What is UV Night Diving?
With just a UV torch and a yellow mask filter, suddenly the world below lights up with glow-in-the-dark magic. Often described as 'diving in Avatar', the UV light adds a unique twist to your normal night dive. The coral glows with a spectrum of bright fluorescence and marine life light up in unexpected colours and places.
You may also hear it referred to as Fluo (Flourescence) diving, or glow diving.
What do you need?
You will need to be Advanced Open Water Certified, or Open Water Certified with a night dive speciality. Visibility is even more limited during this dive, so you should be comfortable with night diving and your buoyancy.
Aside from your normal dive gear, the only extra equipment needed is a UV light, and yellow mask filters! Same as in a normal night dive, you should carry a regular backpack up light as well.
What's the difference between bioluminescence and fluorescence?

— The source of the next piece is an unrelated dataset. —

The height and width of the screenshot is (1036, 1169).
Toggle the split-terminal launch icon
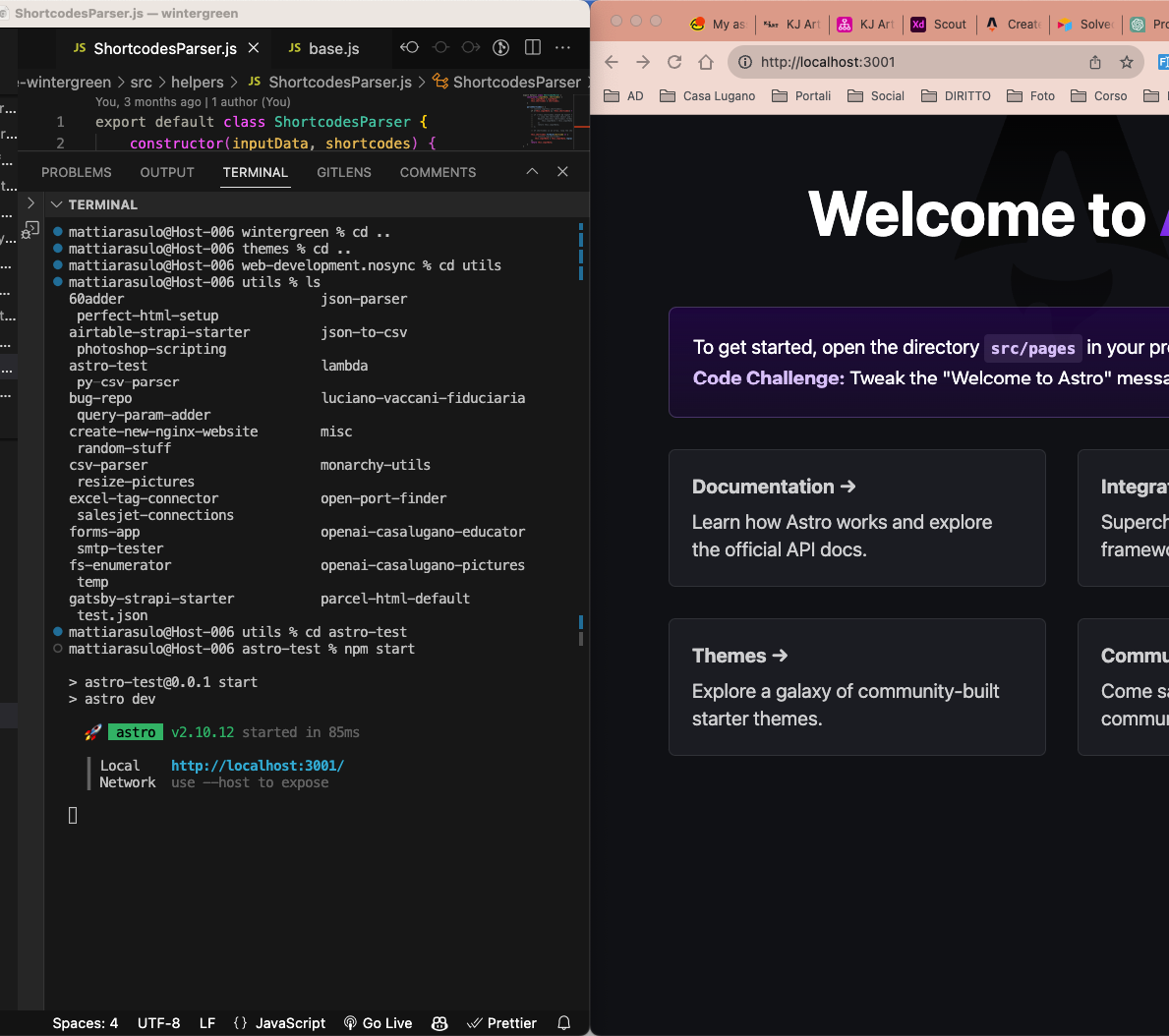(30, 228)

On your previous night dives, you may have seen bio-luminescence. As you move through the water, the plankton lights up all around you, and it's like swimming through the stars. This is a chemical reaction that takes place inside the organism that creates light.
Fluorescence is the absorption of one colour and the re-emission of a different colour. Marine life will absorb the blue UV light, and display a different coloured light in return.
Why do they fluoresce?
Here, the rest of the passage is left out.